The anonymous booking API is /book/api.php. It resolves active calendars through active booking-link slugs and uses the same availability/double-booking engine as Dial Dozer.

Terminal window
curl --fail-with-body \
"https://app.dialdozer.com/book/api.php?action=slots&s=solar-consult"
{
"ok":true,
"slots":[{"epoch":1784300400,"label":"Fri Jul 17, 10:00 AM – 10:30 AM","dayKey":"2026-07-17","day":"Fri 7/17","time":"10:00 AM","remaining":1}],
"tz":"America/Phoenix",
"name":"Solar consultations"
}

s may be supplied as s or slug in query/body. Slot listing is not booking-rate-limited. Unknown links currently return HTTP 200 with ok:false, error:"unknown_link", and an empty slots array.

Terminal window
curl --fail-with-body -X POST \
"https://app.dialdozer.com/book/api.php?action=book" \
-H "Content-Type: application/json" \
-d '{"slug":"solar-consult","epoch":1784300400,"name":"Maya Chen","phone":"+1 602 555 0142","email":"maya@example.com"}'
{"ok":true,"appt_id":731,"label":"Fri Jul 17, 10:00 AM – 10:30 AM"}

epoch must be a future Unix timestamp, and name/phone must be non-empty. Phone lookup uses last 10 digits across the installation. If no lead matches, the endpoint creates one only when COMMS_INBOUND_LIST_ID is configured. Invalid email is silently emptied. Calendar availability and concurrency checks can return engine errors such as slot_unavailable.

Terminal window
curl --fail-with-body -X POST \
"https://app.dialdozer.com/book/api.php?action=reschedule" \
-H "Content-Type: application/json" \
-d '{"token":"customer-reschedule-token","epoch":1784386800}'
{"ok":true,"appt_id":731,"epoch":1784386800}

The token is an appointment-specific capability and should be treated as a secret. It may also be supplied as r. Only pending appointments with a valid token can move to a validated slot.
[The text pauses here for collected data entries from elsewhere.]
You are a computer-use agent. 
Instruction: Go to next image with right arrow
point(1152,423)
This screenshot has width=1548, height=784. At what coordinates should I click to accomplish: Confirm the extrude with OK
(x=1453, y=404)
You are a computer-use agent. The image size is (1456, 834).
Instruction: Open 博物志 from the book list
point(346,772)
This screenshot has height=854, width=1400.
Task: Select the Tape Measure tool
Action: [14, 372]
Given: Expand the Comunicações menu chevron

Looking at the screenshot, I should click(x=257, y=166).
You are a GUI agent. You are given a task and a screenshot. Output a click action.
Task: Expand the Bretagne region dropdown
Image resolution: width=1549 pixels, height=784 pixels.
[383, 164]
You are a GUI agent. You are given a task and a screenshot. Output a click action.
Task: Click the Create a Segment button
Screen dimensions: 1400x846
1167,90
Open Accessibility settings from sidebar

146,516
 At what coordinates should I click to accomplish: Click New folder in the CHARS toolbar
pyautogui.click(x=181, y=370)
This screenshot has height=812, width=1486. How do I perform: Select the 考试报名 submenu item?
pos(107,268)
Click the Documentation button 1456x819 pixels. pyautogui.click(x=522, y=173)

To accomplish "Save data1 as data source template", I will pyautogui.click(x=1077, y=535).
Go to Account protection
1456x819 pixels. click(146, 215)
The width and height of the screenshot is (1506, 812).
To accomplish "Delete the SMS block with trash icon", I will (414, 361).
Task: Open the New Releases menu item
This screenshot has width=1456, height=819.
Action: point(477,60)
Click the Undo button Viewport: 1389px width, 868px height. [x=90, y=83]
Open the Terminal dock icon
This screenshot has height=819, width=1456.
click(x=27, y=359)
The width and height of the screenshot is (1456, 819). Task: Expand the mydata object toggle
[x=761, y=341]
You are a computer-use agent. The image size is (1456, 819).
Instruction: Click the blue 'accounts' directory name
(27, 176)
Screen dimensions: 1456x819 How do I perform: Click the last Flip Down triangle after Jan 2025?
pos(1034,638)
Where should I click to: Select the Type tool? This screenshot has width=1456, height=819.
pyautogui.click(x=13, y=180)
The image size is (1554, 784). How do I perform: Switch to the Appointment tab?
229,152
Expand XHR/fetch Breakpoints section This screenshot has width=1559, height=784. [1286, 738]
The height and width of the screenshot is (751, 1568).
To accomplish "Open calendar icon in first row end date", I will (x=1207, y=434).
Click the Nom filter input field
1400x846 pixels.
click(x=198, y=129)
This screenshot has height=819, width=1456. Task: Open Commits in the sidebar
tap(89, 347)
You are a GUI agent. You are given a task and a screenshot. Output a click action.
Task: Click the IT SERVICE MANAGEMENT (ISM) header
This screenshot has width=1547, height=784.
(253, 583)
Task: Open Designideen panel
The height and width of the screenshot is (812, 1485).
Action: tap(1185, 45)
Booking and rescheduling share a fixed 10 writes/hour limit per raw client IP; over-limit responses use JSON rate_limited but currently remain HTTP 200. Most validation failures also return HTTP 200. Unknown actions are the exception: HTTP 400 unknown_action. The endpoint does not require API keys, CAPTCHA, or an Origin allowlist, and lead matching is installation-global rather than organization-scoped. Avoid exposing arbitrary slugs/tokens and add edge abuse controls for high-traffic deployments.